:: Requirement ::
Retype everything in the listing, leaving each line exactly as it is.
========================
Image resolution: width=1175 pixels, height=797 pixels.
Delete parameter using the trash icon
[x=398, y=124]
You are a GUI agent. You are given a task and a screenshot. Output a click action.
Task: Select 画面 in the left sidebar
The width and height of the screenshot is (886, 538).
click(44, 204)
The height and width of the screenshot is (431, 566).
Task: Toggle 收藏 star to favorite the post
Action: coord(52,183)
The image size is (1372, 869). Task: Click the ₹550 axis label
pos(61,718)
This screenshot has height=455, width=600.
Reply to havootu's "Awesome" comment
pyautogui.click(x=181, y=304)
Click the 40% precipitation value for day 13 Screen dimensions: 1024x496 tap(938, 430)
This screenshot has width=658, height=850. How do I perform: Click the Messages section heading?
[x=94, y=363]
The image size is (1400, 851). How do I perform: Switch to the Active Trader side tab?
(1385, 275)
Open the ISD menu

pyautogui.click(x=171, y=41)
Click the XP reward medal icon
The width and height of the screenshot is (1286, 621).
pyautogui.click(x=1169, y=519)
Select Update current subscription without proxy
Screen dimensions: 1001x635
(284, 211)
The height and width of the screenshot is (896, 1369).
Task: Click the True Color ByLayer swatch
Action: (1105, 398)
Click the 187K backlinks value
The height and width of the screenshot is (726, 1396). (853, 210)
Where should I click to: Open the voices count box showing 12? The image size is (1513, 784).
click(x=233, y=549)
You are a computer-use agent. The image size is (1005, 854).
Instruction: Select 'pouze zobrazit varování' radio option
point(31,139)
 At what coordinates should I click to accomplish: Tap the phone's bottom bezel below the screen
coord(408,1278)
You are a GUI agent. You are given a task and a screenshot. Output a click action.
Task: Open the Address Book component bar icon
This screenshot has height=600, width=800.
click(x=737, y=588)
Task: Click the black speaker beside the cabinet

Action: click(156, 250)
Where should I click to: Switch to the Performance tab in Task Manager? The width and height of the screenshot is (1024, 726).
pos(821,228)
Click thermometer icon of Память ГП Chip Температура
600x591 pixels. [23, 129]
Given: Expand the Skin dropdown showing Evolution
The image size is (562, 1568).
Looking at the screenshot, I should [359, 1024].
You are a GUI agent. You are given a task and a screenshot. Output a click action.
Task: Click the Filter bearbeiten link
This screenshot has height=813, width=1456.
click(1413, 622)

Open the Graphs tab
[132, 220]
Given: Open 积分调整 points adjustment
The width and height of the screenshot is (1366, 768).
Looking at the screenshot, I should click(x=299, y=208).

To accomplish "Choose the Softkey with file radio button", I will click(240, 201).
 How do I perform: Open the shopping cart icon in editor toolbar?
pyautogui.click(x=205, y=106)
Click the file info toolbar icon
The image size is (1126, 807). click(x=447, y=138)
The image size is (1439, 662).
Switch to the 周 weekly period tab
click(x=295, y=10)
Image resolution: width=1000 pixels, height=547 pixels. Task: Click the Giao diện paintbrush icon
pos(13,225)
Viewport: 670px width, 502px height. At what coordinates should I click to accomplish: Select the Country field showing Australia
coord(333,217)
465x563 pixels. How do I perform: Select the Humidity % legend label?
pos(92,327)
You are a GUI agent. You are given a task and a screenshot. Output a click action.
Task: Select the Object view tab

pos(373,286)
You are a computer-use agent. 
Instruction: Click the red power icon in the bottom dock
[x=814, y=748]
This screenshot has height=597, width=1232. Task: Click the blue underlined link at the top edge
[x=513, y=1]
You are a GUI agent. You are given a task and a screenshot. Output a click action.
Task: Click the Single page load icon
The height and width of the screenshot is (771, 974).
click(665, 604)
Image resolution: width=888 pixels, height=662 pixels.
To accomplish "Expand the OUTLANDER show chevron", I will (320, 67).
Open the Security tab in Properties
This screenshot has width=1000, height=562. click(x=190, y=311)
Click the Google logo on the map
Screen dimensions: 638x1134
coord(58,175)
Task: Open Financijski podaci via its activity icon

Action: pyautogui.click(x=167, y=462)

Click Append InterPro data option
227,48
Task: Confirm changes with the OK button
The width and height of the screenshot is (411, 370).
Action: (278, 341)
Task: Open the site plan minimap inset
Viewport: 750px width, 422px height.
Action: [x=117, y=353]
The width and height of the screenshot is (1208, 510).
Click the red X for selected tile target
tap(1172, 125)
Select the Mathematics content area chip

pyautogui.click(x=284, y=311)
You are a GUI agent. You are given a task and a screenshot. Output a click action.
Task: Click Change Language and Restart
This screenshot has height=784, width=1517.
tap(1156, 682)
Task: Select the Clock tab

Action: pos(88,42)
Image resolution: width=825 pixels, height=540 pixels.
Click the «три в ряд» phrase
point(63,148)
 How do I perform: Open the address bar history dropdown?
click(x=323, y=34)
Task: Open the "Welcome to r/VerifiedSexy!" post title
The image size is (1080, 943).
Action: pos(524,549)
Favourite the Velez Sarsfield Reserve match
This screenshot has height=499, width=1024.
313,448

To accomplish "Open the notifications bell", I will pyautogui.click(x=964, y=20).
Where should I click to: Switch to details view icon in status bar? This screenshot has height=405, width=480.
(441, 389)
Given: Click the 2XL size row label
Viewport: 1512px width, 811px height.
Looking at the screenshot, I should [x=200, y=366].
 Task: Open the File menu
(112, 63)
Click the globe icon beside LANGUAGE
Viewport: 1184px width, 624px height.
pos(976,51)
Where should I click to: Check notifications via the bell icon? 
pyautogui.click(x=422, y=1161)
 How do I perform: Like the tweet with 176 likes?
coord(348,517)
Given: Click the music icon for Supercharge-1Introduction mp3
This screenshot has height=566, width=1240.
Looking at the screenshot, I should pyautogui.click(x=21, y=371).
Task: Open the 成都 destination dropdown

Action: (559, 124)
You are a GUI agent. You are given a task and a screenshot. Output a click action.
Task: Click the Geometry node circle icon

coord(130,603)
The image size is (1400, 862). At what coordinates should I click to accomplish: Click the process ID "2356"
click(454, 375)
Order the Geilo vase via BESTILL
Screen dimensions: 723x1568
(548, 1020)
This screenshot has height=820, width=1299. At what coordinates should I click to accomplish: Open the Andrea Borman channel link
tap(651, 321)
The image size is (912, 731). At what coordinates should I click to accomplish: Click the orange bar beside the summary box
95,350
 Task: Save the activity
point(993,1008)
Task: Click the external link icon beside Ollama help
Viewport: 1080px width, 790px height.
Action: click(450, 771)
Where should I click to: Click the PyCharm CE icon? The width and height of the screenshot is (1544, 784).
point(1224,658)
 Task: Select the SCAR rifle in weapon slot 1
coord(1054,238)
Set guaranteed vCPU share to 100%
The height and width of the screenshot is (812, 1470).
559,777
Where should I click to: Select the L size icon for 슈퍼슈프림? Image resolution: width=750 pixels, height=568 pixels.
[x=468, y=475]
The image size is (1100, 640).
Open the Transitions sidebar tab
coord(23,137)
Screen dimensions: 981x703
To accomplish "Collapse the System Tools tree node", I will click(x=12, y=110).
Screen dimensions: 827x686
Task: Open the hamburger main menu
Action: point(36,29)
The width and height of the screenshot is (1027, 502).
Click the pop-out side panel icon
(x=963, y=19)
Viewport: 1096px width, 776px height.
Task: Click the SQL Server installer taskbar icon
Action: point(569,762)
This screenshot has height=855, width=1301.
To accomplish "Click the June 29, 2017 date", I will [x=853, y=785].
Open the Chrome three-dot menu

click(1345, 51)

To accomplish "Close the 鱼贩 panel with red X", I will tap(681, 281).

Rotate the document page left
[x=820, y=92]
========================
:: Response to this exercise ::
Image resolution: width=1175 pixels, height=797 pixels.
Delete parameter using the trash icon
[x=398, y=124]
You are a GUI agent. You are given a task and a screenshot. Output a click action.
Task: Select 画面 in the left sidebar
The width and height of the screenshot is (886, 538).
click(44, 204)
The height and width of the screenshot is (431, 566).
Task: Toggle 收藏 star to favorite the post
Action: coord(52,183)
The image size is (1372, 869). Task: Click the ₹550 axis label
pos(61,718)
This screenshot has height=455, width=600.
Reply to havootu's "Awesome" comment
pyautogui.click(x=181, y=304)
Click the 40% precipitation value for day 13 Screen dimensions: 1024x496 tap(938, 430)
This screenshot has width=658, height=850. How do I perform: Click the Messages section heading?
[x=94, y=363]
The image size is (1400, 851). How do I perform: Switch to the Active Trader side tab?
(1385, 275)
Open the ISD menu

pyautogui.click(x=171, y=41)
Click the XP reward medal icon
The width and height of the screenshot is (1286, 621).
pyautogui.click(x=1169, y=519)
Select Update current subscription without proxy
Screen dimensions: 1001x635
(284, 211)
The height and width of the screenshot is (896, 1369).
Task: Click the True Color ByLayer swatch
Action: (1105, 398)
Click the 187K backlinks value
The height and width of the screenshot is (726, 1396). (853, 210)
Where should I click to: Open the voices count box showing 12? The image size is (1513, 784).
click(x=233, y=549)
You are a computer-use agent. The image size is (1005, 854).
Instruction: Select 'pouze zobrazit varování' radio option
point(31,139)
 At what coordinates should I click to accomplish: Tap the phone's bottom bezel below the screen
coord(408,1278)
You are a GUI agent. You are given a task and a screenshot. Output a click action.
Task: Open the Address Book component bar icon
This screenshot has height=600, width=800.
click(x=737, y=588)
Task: Click the black speaker beside the cabinet

Action: click(156, 250)
Where should I click to: Switch to the Performance tab in Task Manager? The width and height of the screenshot is (1024, 726).
pos(821,228)
Click thermometer icon of Память ГП Chip Температура
600x591 pixels. [23, 129]
Given: Expand the Skin dropdown showing Evolution
The image size is (562, 1568).
Looking at the screenshot, I should [359, 1024].
You are a GUI agent. You are given a task and a screenshot. Output a click action.
Task: Click the Filter bearbeiten link
This screenshot has height=813, width=1456.
click(1413, 622)

Open the Graphs tab
[132, 220]
Given: Open 积分调整 points adjustment
The width and height of the screenshot is (1366, 768).
Looking at the screenshot, I should click(x=299, y=208).

To accomplish "Choose the Softkey with file radio button", I will click(240, 201).
 How do I perform: Open the shopping cart icon in editor toolbar?
pyautogui.click(x=205, y=106)
Click the file info toolbar icon
The image size is (1126, 807). click(x=447, y=138)
The image size is (1439, 662).
Switch to the 周 weekly period tab
click(x=295, y=10)
Image resolution: width=1000 pixels, height=547 pixels. Task: Click the Giao diện paintbrush icon
pos(13,225)
Viewport: 670px width, 502px height. At what coordinates should I click to accomplish: Select the Country field showing Australia
coord(333,217)
465x563 pixels. How do I perform: Select the Humidity % legend label?
pos(92,327)
You are a GUI agent. You are given a task and a screenshot. Output a click action.
Task: Select the Object view tab

pos(373,286)
You are a computer-use agent. 
Instruction: Click the red power icon in the bottom dock
[x=814, y=748]
This screenshot has height=597, width=1232. Task: Click the blue underlined link at the top edge
[x=513, y=1]
You are a GUI agent. You are given a task and a screenshot. Output a click action.
Task: Click the Single page load icon
The height and width of the screenshot is (771, 974).
click(665, 604)
Image resolution: width=888 pixels, height=662 pixels.
To accomplish "Expand the OUTLANDER show chevron", I will (320, 67).
Open the Security tab in Properties
This screenshot has width=1000, height=562. click(x=190, y=311)
Click the Google logo on the map
Screen dimensions: 638x1134
coord(58,175)
Task: Open Financijski podaci via its activity icon

Action: pyautogui.click(x=167, y=462)

Click Append InterPro data option
227,48
Task: Confirm changes with the OK button
The width and height of the screenshot is (411, 370).
Action: (278, 341)
Task: Open the site plan minimap inset
Viewport: 750px width, 422px height.
Action: [x=117, y=353]
The width and height of the screenshot is (1208, 510).
Click the red X for selected tile target
tap(1172, 125)
Select the Mathematics content area chip

pyautogui.click(x=284, y=311)
You are a GUI agent. You are given a task and a screenshot. Output a click action.
Task: Click Change Language and Restart
This screenshot has height=784, width=1517.
tap(1156, 682)
Task: Select the Clock tab

Action: pos(88,42)
Image resolution: width=825 pixels, height=540 pixels.
Click the «три в ряд» phrase
point(63,148)
 How do I perform: Open the address bar history dropdown?
click(x=323, y=34)
Task: Open the "Welcome to r/VerifiedSexy!" post title
The image size is (1080, 943).
Action: pos(524,549)
Favourite the Velez Sarsfield Reserve match
This screenshot has height=499, width=1024.
313,448

To accomplish "Open the notifications bell", I will pyautogui.click(x=964, y=20).
Where should I click to: Switch to details view icon in status bar? This screenshot has height=405, width=480.
(441, 389)
Given: Click the 2XL size row label
Viewport: 1512px width, 811px height.
Looking at the screenshot, I should [x=200, y=366].
 Task: Open the File menu
(112, 63)
Click the globe icon beside LANGUAGE
Viewport: 1184px width, 624px height.
pos(976,51)
Where should I click to: Check notifications via the bell icon? 
pyautogui.click(x=422, y=1161)
 How do I perform: Like the tweet with 176 likes?
coord(348,517)
Given: Click the music icon for Supercharge-1Introduction mp3
This screenshot has height=566, width=1240.
Looking at the screenshot, I should pyautogui.click(x=21, y=371).
Task: Open the 成都 destination dropdown

Action: (559, 124)
You are a GUI agent. You are given a task and a screenshot. Output a click action.
Task: Click the Geometry node circle icon

coord(130,603)
The image size is (1400, 862). At what coordinates should I click to accomplish: Click the process ID "2356"
click(454, 375)
Order the Geilo vase via BESTILL
Screen dimensions: 723x1568
(548, 1020)
This screenshot has height=820, width=1299. At what coordinates should I click to accomplish: Open the Andrea Borman channel link
tap(651, 321)
The image size is (912, 731). At what coordinates should I click to accomplish: Click the orange bar beside the summary box
95,350
 Task: Save the activity
point(993,1008)
Task: Click the external link icon beside Ollama help
Viewport: 1080px width, 790px height.
Action: click(450, 771)
Where should I click to: Click the PyCharm CE icon? The width and height of the screenshot is (1544, 784).
point(1224,658)
 Task: Select the SCAR rifle in weapon slot 1
coord(1054,238)
Set guaranteed vCPU share to 100%
The height and width of the screenshot is (812, 1470).
559,777
Where should I click to: Select the L size icon for 슈퍼슈프림? Image resolution: width=750 pixels, height=568 pixels.
[x=468, y=475]
The image size is (1100, 640).
Open the Transitions sidebar tab
coord(23,137)
Screen dimensions: 981x703
To accomplish "Collapse the System Tools tree node", I will click(x=12, y=110).
Screen dimensions: 827x686
Task: Open the hamburger main menu
Action: point(36,29)
The width and height of the screenshot is (1027, 502).
Click the pop-out side panel icon
(x=963, y=19)
Viewport: 1096px width, 776px height.
Task: Click the SQL Server installer taskbar icon
Action: point(569,762)
This screenshot has height=855, width=1301.
To accomplish "Click the June 29, 2017 date", I will [x=853, y=785].
Open the Chrome three-dot menu

click(1345, 51)

To accomplish "Close the 鱼贩 panel with red X", I will tap(681, 281).

Rotate the document page left
[x=820, y=92]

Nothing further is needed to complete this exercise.